Liz truss / Boris (liar) Johnson and rishi the idiot should take a large slice of responsibility
It’s awful, but bonds are a risky investment and not fully safe, especially 18 months from retirement. The problem is, we try to make things like this accessible to people but they don’t understand what they’re actually invested in. **Bond funds and individual bonds aren’t the same thing**.
– An individual bond is like an IOU. A company wants to borrow money, they say in X number of months / years I’ll pay you £100 (and maybe a small fee every year, like interest). It’s similar to a loan in that way, except in this scenario you’re the lender. **Once you own it, you can hold this until the X number of months are over, and get all the cash back**.
– The current market decides how much they think that it’s worth… factors are: Is the company likely to bankrupt? If you might not get your money back, you want money for that risk. What’s the price for similar companies?
– For example, if you can get 4% interest rate putting your money in a bank, then most people might want 5% if they were buying a bond. So, for a 2 year bond, giving £100 at the end, someone would happily pay £90.70 for that as £90.70 * 1.05 * 1.05 = £100.
– NOW, let’s say for some reason, you need the money before the 2 years are up, so there’s 1 year left on your bond. You want to sell it and a buyer would probably want the same return, so £100 / 1.05 =£95.24. HOWEVER, in that time, let’s pretend interest rates rocketed and are now 9% at a bank, so the other person wants 10% from a bond. Now, that means you would only get £90.91 for your old bond… **you’ve lost £4.33**.
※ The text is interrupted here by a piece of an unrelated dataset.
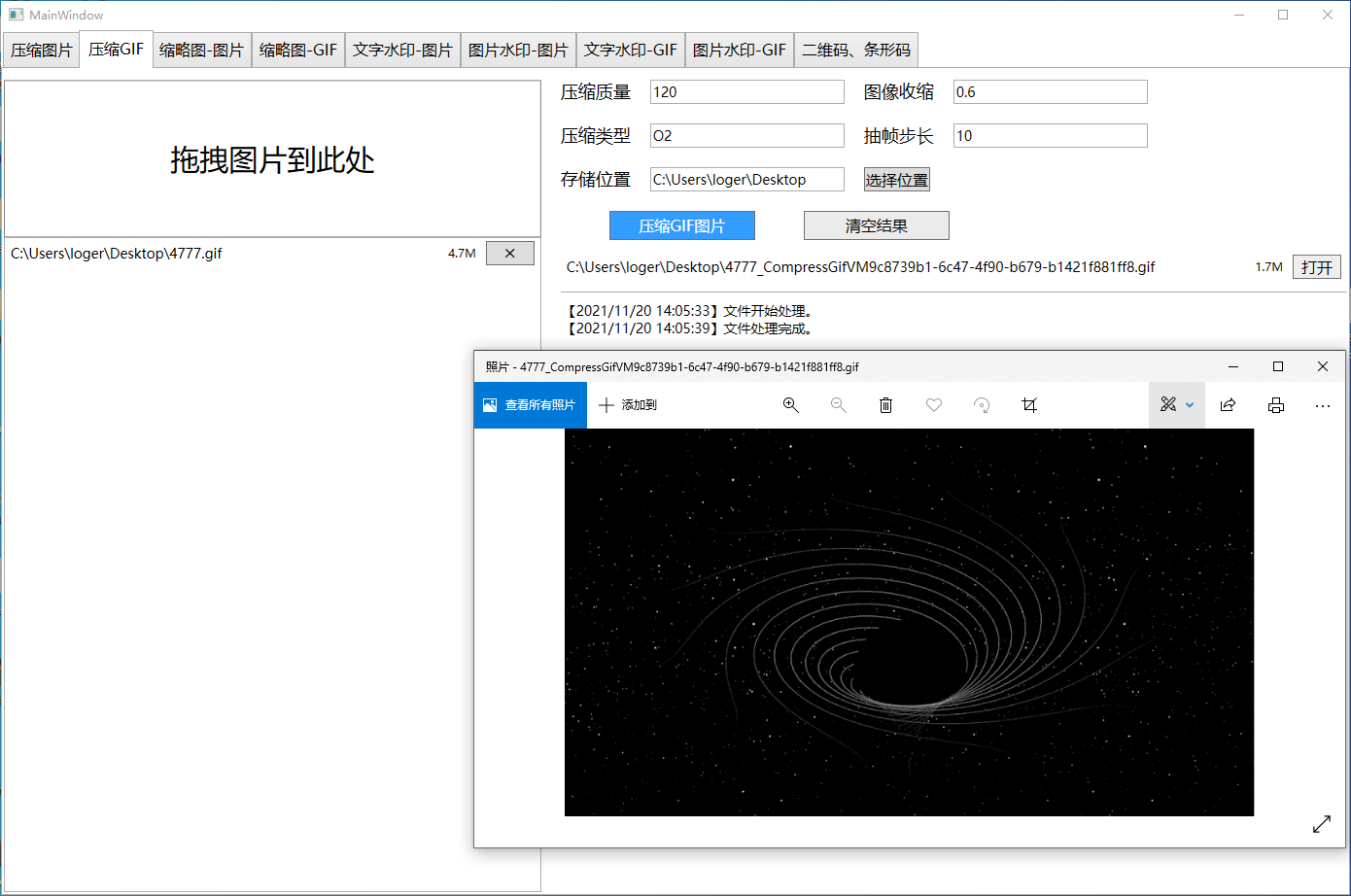Click the 压缩GIF图片 button
Screen dimensions: 1351x896
pyautogui.click(x=681, y=224)
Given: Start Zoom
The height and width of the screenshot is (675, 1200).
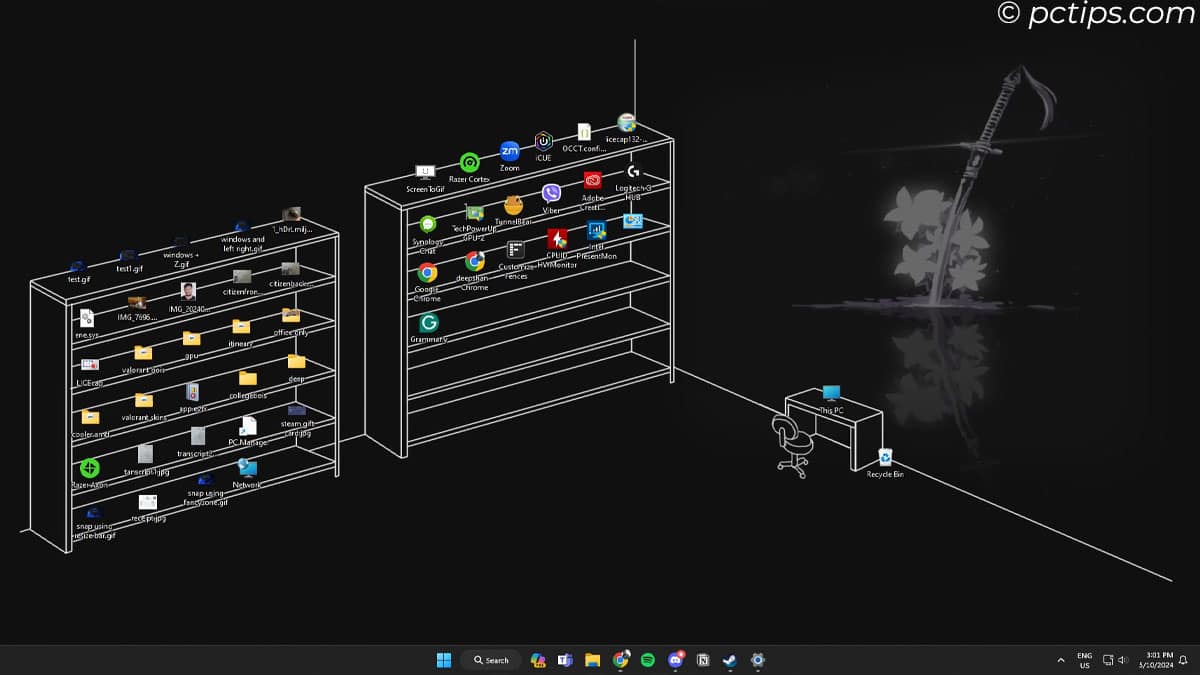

– Note: If interests rates go up, the bond value goes down.
In most scenarios, you don’t really plan to sell the bonds so the example losses above mean nothing. You will just get the cash that you agreed at the start. **However**, a bond fund you DON’T have that choice. Your pot size has decreased because you’re not buying individual bonds, you’re just pooling your money together and there’s a whole bunch of bonds over the place.
Essentially though, you’re always priced as if you’re going to sell straight away and there’s no natural “maturity” (i.e. when the bond finishes). You can now see how you’re at the mercy of interest rates… over the long term that’s fine, but there could be big swings like the above.
Has anyone seen Jeremy Hunts plans to raid uk pensions and invest the money into risky uk start ups that have a 90% failure rate. Thats about 2 trillion he and his tory mates can get their hands on.
This is the tory idea to get gdp growth by risking our pensions and their mates to get a slice of that pie for their back pockets.
As long as we keep electing corrupt or inept governments we, the working citizens, will pay the price of their profiteering.
At some point government bonds won’t be worth the paper they’re written on, population collapse, tons of people too old or sick to work, shrinking workplace, shrinking economy, massive strain on government services, inability to service the interest on debts multiples of GDP.
Ah, that old scam. Yeah “defined contribution” schemes are just gambling on the stock market and are as unsafe as any such purchase. It was all a scam. Thatcher screwed the entire country.
There is going to be a lot of people who can’t have a comfortable retirement through poor interest rates, corrupt or mismanaged pension funds or just a basic lack of income over their working lives.
In a similar way to what poor Russians have been doing for decades, British people will be committing crimes in order to get put in a minimum security prison and get fed and somewhere to sleep.
Anyone know what the prison term is for setting fire to Boris Johnson and throwing him in the Thames? Or will that just get me a medal?